Sin haberlo leído, sin haber leído ni una sola página de mis múltiples publicaciones (muchas de ellas disponibles por internet) basadas en investigaciones de archivo y trabajo de campo y cuyo rigor académico ha sido establecido una y otra vez en procesos de evaluación en América Latina, EEUU y Europa, uno de los miembros de la Academia Dominicana de la Lengua, Odalís Pérez, rechaza de entrada mi aporte al conocimiento de la obra de Henríquez Ureña.  No sé si por desplante premeditado o por la prisa de que se publique su texto inmediatamente, pero ni siquiera cree digno o necesario leer o escribir mi nombre correctamente.  No sé quién será  “Julio A. Valdez” (acento.com.do, 11 de junio de 2016) pero yo me llamo Juan R. Valdez.

Según lo que alcancé a atender, sin saber nada de mis orígenes, de mi trayectoria, ni de mi esfuerzo por acercarme y dialogar con los lingüistas, estudiosos y estudiantes dominicanos de la isla, Odalís Pérez exhorta a su público a rechazar mi trabajo porque no fue sancionado por la academia (dominicana); porque, según él, no fui “socializado” en la Republica Dominicana;  y más aun porque no le simpatizó que la primera reseña del libro en el medio dominicano fuese escrita por mi colega y amigo Néstor E. Rodríguez, con quien aparentemente tiene cuentas que ajustar y cuyo mayor pecado contra la República Dominicana tal vez fue emigrar del país, como muchos de nosotros, obligado por las políticas sociales del Estado.
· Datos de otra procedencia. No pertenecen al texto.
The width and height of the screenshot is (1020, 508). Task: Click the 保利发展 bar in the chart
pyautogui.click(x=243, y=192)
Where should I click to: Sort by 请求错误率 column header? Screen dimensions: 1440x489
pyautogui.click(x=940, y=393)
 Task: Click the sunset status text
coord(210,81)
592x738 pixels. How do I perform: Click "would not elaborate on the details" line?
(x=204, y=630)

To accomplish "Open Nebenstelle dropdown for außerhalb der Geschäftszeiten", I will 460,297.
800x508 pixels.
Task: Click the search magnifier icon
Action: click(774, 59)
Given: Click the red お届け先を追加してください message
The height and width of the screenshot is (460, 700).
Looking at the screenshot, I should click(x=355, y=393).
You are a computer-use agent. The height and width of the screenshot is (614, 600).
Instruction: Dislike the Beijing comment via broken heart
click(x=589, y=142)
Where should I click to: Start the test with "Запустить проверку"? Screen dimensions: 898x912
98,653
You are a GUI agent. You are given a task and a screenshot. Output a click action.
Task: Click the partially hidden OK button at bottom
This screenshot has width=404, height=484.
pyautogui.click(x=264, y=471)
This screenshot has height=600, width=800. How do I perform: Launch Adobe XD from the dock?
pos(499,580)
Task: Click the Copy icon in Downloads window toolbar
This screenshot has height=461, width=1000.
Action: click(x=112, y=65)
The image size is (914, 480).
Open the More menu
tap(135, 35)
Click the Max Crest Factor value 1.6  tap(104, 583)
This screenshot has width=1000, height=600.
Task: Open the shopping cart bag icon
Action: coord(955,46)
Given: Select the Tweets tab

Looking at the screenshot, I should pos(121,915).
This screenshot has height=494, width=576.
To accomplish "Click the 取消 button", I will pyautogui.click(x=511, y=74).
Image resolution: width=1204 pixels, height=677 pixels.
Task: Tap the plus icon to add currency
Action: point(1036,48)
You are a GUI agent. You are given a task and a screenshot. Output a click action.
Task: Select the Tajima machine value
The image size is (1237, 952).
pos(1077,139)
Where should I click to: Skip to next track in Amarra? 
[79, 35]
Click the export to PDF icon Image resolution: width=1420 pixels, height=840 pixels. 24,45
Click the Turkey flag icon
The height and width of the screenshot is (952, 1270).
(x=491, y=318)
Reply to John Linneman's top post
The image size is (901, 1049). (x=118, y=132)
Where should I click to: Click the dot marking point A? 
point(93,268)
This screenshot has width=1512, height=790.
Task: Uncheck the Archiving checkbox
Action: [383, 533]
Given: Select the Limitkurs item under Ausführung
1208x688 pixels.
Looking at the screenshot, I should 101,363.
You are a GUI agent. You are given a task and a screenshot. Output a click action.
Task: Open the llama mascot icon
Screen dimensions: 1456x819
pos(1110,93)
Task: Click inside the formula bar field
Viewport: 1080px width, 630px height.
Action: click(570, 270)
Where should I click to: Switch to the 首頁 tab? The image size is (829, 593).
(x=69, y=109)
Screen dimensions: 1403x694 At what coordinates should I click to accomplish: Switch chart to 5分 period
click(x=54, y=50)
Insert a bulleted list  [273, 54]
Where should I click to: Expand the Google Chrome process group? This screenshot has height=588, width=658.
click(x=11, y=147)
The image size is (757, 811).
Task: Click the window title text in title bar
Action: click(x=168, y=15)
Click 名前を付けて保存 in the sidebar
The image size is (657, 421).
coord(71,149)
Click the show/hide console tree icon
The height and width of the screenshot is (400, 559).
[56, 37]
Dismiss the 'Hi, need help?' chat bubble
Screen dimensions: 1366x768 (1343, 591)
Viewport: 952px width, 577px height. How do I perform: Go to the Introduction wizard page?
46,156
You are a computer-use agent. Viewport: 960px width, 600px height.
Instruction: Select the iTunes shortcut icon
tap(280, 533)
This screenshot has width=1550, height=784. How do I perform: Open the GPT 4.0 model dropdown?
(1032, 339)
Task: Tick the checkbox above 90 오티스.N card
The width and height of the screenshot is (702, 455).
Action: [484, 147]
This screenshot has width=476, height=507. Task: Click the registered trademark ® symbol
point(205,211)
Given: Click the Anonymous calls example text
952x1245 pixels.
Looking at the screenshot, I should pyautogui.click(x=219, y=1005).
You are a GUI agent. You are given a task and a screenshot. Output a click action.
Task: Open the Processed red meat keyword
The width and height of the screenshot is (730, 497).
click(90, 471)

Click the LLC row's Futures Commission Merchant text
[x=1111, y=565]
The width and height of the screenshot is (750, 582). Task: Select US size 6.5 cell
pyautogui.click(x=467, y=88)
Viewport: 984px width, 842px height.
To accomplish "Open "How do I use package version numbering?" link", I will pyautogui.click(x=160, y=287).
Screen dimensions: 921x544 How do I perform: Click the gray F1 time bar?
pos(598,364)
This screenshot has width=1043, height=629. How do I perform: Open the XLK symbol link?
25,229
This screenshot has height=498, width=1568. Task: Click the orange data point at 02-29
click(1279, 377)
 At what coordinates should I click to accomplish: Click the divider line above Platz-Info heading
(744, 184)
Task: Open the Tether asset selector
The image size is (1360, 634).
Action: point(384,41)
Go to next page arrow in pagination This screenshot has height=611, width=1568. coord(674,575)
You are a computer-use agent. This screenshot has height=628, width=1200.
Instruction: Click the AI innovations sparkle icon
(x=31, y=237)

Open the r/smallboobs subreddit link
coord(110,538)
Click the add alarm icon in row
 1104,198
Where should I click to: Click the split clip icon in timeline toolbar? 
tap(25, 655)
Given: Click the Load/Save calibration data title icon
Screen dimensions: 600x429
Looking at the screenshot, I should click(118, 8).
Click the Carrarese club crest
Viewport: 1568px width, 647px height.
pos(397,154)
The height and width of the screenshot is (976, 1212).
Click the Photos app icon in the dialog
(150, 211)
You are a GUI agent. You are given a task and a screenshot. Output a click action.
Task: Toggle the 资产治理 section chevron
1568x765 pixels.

No voy perder la cabeza porque a alguien no le gustó o no le interesa mi trabajo.  Pero reconozco que ha sido un debate necesario para rendir cuentas a los dominicanos que utilizan este medio y las redes sociales como fuentes de información sobre lo que precisamente se pone en juego en los debates intelectuales: el monopolio de la palabra, o sea, los privilegios de nombrar y decidir quién puede tener la palabra.

El fenómeno de la sociabilidad intelectual tiene otra dimensión más digna y maravillosamente ejemplificada por Pedro Henríquez Ureña.  La abordaremos en otra ocasión.